PF : Dans la continuité de la question précédente, je vais prendre l’exemple de la sculpture J’ai été le roi des animaux (2020). Son personnage principal, une grande marionnette de loup récupérée dans une décharge sauvage, trône sur une chaise haute, où il est à la fois manipulé par des fils quasi invisibles et écrasé sous le poids d’une couronne de pierre trop lourde pour lui. Ce loup est à la fois la créature incarnant d’anciennes peurs enfantines et l’enfant-roi déchu, mais il est aussi le « sauvage » qui nous effraie, contraint, au mieux, de vivre aux marges de notre société.

ATW : Pouvez-vous nous donner quelques exemples spécifiques de formes et de matériaux hybrides qui émergent dans vos œuvres récentes ?

PF : Bestia (2020) est une créature dotée d’un pelage de jaguar, issue de l’accouplement de deux tables de chevets, surmontées de livres et d’une pierre de taille, le tout aboutissant à une improbable figure de design. Mais mélanger les raffinements humains et ceux de la nature ne fonctionne pas tout à fait. Pire, l’animal semble blessé, comme si Nature et Culture étaient ici inconciliables. Bestia, à peine apparue, est déjà en danger, peut-être même sur le point de disparaitre, tout va si vite !

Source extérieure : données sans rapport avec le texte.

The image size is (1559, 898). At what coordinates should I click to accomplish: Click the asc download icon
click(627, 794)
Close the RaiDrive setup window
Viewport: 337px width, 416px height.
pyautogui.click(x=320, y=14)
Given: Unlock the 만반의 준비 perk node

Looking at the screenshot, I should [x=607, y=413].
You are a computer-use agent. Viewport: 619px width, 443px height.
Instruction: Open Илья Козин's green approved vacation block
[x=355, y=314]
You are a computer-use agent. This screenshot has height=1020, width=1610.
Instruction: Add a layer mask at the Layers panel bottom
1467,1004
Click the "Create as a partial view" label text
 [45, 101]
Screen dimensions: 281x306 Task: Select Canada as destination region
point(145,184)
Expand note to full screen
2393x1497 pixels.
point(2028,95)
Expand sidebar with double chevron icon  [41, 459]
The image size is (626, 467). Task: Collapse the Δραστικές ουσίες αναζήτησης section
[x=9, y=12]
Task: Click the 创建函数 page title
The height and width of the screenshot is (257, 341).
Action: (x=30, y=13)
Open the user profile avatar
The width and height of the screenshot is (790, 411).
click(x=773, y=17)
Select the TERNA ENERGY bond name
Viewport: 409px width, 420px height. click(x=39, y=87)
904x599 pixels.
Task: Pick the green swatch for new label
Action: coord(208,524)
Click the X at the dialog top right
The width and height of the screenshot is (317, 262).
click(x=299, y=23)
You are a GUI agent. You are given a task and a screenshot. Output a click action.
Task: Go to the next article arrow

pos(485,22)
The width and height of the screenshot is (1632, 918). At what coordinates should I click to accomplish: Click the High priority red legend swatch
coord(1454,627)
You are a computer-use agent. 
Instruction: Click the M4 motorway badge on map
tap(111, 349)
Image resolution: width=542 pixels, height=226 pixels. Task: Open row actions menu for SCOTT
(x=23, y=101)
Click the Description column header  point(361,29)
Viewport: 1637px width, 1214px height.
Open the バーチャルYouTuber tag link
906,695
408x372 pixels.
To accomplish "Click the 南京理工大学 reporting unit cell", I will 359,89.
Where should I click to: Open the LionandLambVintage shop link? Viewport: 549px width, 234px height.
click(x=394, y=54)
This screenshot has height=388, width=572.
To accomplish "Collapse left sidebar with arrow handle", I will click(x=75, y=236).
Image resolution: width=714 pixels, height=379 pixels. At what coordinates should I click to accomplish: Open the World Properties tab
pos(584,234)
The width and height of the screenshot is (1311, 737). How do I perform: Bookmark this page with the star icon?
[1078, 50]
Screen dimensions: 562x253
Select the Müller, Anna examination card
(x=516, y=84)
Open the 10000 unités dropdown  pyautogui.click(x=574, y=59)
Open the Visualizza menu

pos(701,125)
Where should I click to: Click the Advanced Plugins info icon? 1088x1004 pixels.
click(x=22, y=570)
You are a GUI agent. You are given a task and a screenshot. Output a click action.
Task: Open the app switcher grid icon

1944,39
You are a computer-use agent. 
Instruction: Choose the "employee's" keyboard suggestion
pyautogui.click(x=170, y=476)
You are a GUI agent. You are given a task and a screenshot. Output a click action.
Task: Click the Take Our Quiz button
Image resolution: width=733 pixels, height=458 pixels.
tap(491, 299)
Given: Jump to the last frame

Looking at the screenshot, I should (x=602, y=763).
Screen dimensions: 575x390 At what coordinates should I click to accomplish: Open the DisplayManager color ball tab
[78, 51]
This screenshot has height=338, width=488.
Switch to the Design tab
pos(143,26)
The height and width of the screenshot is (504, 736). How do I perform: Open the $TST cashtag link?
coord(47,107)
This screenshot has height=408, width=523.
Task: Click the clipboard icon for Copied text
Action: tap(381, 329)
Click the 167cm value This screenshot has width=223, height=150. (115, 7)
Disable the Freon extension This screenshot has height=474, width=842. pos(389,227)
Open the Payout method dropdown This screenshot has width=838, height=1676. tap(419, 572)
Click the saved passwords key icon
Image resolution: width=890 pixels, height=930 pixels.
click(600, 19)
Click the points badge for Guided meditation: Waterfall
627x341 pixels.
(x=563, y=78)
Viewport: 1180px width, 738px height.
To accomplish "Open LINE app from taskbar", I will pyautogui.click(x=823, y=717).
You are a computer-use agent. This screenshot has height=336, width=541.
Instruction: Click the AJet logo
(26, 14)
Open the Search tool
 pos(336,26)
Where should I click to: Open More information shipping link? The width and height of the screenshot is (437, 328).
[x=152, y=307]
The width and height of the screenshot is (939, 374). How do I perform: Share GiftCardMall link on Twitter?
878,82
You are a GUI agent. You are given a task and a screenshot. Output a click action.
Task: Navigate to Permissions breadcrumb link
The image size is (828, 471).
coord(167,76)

Je peux aussi vous parler de Lanceurs d’alerte (2021) où les animaux, présents sous forme de logos sur divers emballages empilés à la façon des personnages animaliers du conte des frères Grimm, Les Musiciens de Brême, servent de facilitateurs à la commercialisation et à la consommation, alors que certains d’entre eux disparaissent dans l’indifférence du plus grand nombre. Rien d’étonnant dès lors, qu’ils crient comme ils le peuvent leur révolte, appelant ceux qui veulent les entendre à la rescousse.

Bestia, 2020
tables de chevet assemblées, livres avec imprimés contrecollés, pierre d’encadrement, cire, huile, feutre noir, métal, 66 x 42 x 123 cm
Lanceurs d’alerte, 2021
emballages et bidon métallique avec logos d’animaux, poêle en fonte émaillée, plaque métallique, batterie, câbles de démarrage, fil électrique, lecteur CD et bande-son (chant d’oiseau ralenti 20 fois), 110 x 120 x 190 cm

ATW : Vos séries sont souvent très différentes sur le plan technique et esthétique. Pouvez-vous décrire brièvement votre approche de la création et ce qui vous conduit à créer ?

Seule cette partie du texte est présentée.